> Written tasks
1. Repeat the passage on Hall from "On May 14, 1826, he" to "Richard Henry (1839–1872).".
2. Please carry on the passage on Hall from the point where it stops.

> Document section
****************

On May 14, 1826, he married Emeline Bulkeley (1798–1855), daughter of Captain Charles and Eunice (Robbins) Bulkeley of Rocky Hill, Connecticut. They had five children: Charles Samuel (1827–1910), William Brenton (1829–1856), Josephine Emeline (1830–1857), Theodore Parsons (1835–1910), and Richard Henry (1839–1872).

Declining the opportunity to attend his father's alma mater (Yale), Hall operated business firms in Middletown and Rocky Hill in partnership with his brother, William Brenton Hall (1798–1824). In 1833, he and his family moved to Buffalo—but the climate proving insalubrious, in 1837, he moved to Binghamton, a growing town at the junction of the Chenango and Susquehanna rivers (and a way station on the Chenango Canal, a branch of the Erie).

****************

Target position records
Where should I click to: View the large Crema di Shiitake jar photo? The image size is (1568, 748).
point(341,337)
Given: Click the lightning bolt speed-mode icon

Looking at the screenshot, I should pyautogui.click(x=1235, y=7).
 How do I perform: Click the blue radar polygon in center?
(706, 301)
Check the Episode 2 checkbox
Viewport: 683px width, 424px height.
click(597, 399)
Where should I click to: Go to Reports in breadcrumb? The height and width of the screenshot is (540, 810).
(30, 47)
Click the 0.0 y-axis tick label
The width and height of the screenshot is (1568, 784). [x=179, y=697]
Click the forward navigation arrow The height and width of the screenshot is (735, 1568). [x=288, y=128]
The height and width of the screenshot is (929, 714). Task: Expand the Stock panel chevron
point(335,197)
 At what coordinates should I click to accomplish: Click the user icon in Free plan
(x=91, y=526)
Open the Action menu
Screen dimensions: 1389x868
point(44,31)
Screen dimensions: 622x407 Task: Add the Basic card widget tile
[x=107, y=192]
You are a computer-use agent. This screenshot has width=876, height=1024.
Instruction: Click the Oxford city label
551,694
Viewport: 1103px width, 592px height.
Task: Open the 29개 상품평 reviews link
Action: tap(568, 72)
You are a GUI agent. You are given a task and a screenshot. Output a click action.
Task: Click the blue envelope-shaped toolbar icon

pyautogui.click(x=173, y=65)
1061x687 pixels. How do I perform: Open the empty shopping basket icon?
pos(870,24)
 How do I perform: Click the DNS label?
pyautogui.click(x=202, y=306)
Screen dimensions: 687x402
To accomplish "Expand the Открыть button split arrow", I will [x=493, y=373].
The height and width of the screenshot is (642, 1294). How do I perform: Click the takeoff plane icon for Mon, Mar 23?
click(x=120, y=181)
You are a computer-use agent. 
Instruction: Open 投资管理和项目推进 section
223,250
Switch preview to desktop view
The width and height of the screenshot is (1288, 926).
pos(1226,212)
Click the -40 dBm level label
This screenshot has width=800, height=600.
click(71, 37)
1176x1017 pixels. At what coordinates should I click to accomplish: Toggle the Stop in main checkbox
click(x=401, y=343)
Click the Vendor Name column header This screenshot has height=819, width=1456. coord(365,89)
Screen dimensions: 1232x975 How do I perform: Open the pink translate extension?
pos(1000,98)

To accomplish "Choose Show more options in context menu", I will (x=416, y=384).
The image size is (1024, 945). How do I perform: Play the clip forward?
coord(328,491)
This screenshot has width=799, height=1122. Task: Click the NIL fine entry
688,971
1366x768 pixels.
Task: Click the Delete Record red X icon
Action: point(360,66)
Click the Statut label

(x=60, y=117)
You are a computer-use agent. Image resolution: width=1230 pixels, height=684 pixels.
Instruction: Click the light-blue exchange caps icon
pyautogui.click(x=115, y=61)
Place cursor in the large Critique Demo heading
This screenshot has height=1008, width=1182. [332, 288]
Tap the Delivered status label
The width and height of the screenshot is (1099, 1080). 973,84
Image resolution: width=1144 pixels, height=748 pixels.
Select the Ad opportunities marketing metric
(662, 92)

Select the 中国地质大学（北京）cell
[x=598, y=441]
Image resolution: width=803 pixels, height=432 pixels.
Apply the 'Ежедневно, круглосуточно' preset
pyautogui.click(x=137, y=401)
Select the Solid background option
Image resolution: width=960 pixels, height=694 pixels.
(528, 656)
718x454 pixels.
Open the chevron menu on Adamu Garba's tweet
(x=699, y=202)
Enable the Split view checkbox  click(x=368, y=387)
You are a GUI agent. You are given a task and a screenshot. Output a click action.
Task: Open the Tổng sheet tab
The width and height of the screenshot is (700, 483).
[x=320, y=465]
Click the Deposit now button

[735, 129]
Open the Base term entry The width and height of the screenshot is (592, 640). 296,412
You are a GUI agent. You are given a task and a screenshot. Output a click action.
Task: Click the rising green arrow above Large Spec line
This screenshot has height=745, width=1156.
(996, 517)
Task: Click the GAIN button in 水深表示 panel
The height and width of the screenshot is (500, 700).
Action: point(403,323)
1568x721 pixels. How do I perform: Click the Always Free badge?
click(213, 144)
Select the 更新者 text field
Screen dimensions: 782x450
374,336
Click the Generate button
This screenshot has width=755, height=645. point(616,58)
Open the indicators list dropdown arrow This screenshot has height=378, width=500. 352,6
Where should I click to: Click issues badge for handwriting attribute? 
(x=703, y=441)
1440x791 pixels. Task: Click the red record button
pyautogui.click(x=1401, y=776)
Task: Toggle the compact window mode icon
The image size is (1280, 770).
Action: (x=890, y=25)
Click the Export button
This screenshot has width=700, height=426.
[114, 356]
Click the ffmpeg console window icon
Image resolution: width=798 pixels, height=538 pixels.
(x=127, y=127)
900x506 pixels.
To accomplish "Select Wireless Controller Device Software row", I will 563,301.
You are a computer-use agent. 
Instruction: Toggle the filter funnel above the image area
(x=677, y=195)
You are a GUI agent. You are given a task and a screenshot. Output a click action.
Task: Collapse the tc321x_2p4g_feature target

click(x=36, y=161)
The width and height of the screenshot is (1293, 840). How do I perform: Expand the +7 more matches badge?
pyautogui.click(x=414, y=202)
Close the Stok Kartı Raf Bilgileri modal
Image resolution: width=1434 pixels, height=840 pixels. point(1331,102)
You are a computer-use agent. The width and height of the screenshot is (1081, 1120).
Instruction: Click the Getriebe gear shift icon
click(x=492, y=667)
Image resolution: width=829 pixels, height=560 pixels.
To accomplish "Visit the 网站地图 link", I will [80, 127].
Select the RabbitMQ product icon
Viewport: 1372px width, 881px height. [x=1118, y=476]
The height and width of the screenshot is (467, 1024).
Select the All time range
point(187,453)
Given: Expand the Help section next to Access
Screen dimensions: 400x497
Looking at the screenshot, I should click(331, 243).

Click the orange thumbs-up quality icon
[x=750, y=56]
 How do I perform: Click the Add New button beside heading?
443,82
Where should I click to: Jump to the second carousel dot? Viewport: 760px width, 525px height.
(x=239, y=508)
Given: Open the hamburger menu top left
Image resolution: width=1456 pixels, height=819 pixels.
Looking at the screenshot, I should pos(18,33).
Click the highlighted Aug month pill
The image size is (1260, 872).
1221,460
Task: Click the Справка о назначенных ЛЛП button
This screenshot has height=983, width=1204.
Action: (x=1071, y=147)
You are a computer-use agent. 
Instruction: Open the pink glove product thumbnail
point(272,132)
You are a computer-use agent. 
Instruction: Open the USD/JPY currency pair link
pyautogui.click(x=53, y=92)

****************

> The results
1.
On May 14, 1826, he married Emeline Bulkeley (1798–1855), daughter of Captain Charles and Eunice (Robbins) Bulkeley of Rocky Hill, Connecticut. They had five children: Charles Samuel (1827–1910), William Brenton (1829–1856), Josephine Emeline (1830–1857), Theodore Parsons (1835–1910), and Richard Henry (1839–1872).

2.
Hall served as trustee and president of the village of Binghamton. In 1846, he was elected as a Whig member of the New York State Senate from 1847 to 1849, sitting in the 70th (6th D.), 71st and 72nd New York State Legislatures (both 23rd D.). With the election of Millard Fillmore to the U.S. presidency, Hall's cousin, Nathan Kelsey Hall was named U.S. Postmaster General. Through this connection, he became a member of the board of directors of the Erie Railroad.

Following the death of his first wife, Hall he married her cousin, Elnora Robbins (b. 1812) in 1857.

Grave of Hall in Spring Forest Cemetery

Samuel Holden Parsons Hall died in Binghamton on March 5, 1877, and was buried in Spring Forest Cemetery in that city.

Hall's eldest son, Charles Samuel, received a B.A. from Yale College in 1848 and an M.A. and L.L.B. from the Yale Law School in 1850. He became a prominent attorney in Binghamton and a nationally-known genealogist. His brother, Theodore Parsons Hall, graduated from Yale in 1856 and became a leading business man in Detroit, where he married into one of the old French-Canadian families. He too became a well-known genealogist and author of books on local history.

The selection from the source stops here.